What is the oxidation half reaction for the following equation: Cr2O7^-2 +Fe+2 - - > Cr^+3 + Fe^+3
Cr^+3 - - > Cr2O7^-2
Fe^+2 - - > Fe^+3
Fe^+3 - - > Fe^+2
Cr2O7^-2 - -> Cr^+3***
Did you leave off the electrons? What you have check is the reduction reaction but that isn't right because the electrons have been omitted.
Oxidation is the loss of eletrons.
Fe^2+ ==> Fe^3+ + e is the oxidation half reaction.
Also note that neither A nor D are balanced. They don't have the right number of Cr atoms, nor O atoms, and the charges don't balance.
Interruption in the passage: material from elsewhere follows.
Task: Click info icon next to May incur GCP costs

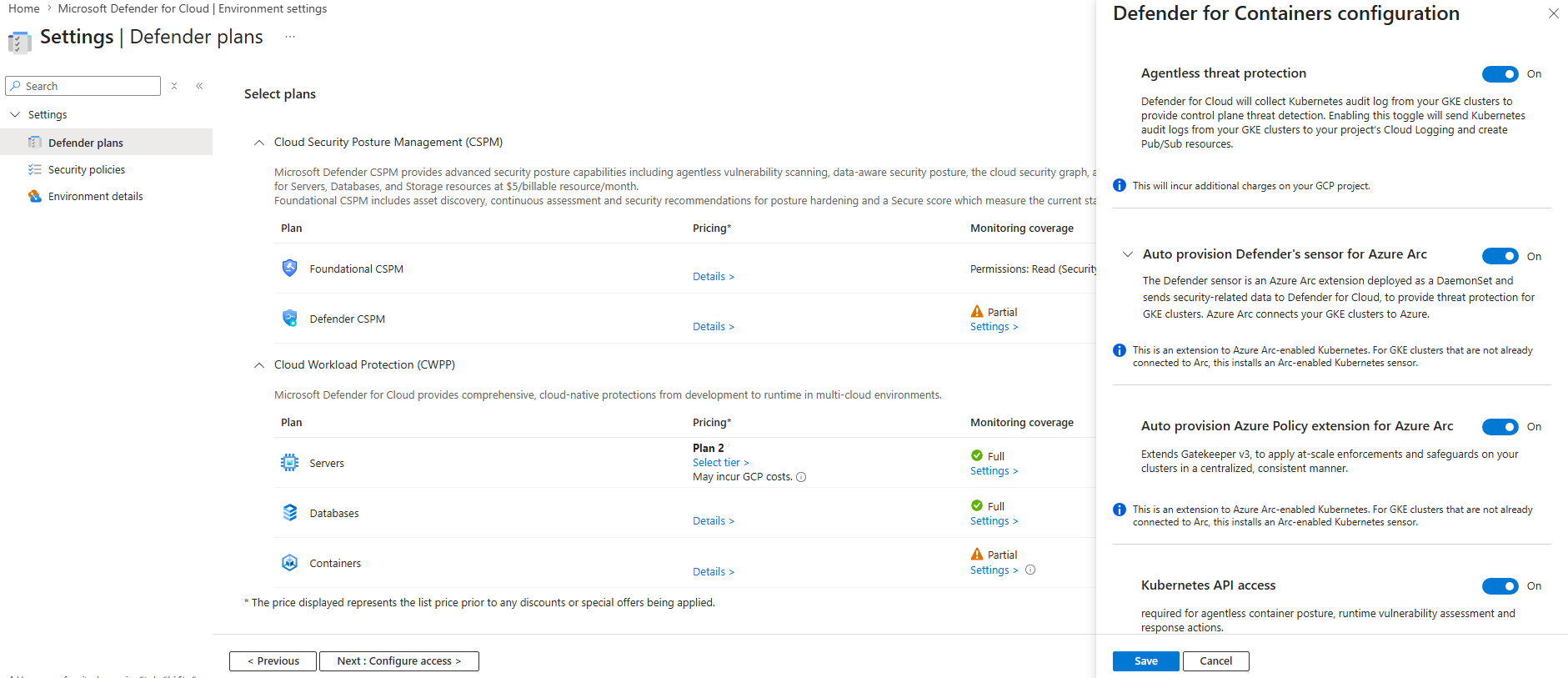Action: pyautogui.click(x=801, y=478)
Something is wrong with the Zn/Cu question above. You have answered it correctly but the computer won't show my answer when I try to post it.
The oxidation half-reaction in the given equation is:
Cr2O7^-2 → Cr^+3
To determine the oxidation half-reaction in the given equation, we need to identify which species is being oxidized and which species is being reduced.
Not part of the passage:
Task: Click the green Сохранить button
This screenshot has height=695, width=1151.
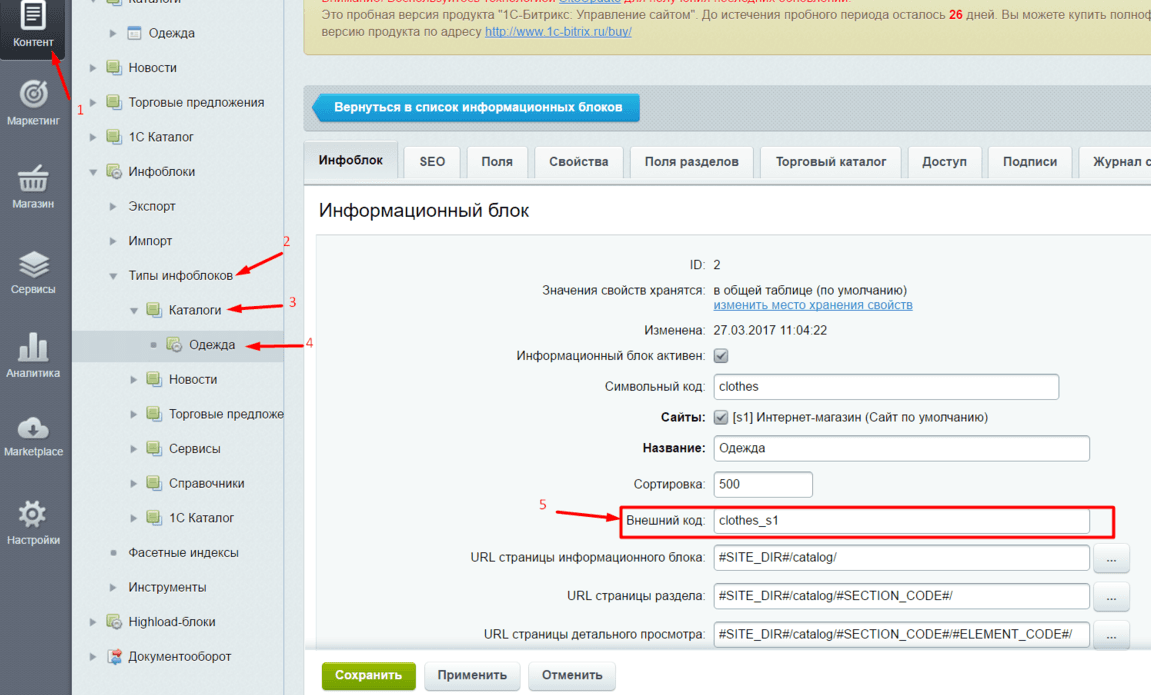Action: [x=368, y=675]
In this case, we can see that the chromium ion (Cr^+3) is being reduced to the dichromate ion (Cr2O7^-2). Therefore, the half-reaction for the reduction of chromium can be written as:
Cr2O7^-2 - -> Cr^+3
This half-reaction shows the conversion of Cr2O7^-2 to Cr^+3 by gaining 3 electrons.
By contrast, the iron ion (Fe^+2) is being oxidized to the iron(III) ion (Fe^+3). Therefore, the half-reaction for the oxidation of iron can be written as:
Fe^+2 - - > Fe^+3
This half-reaction shows the conversion of Fe^+2 to Fe^+3 by losing 1 electron.
It's important to note that the number of electrons lost in the oxidation half-reaction must equal the number of electrons gained in the reduction half-reaction in order to balance the overall equation.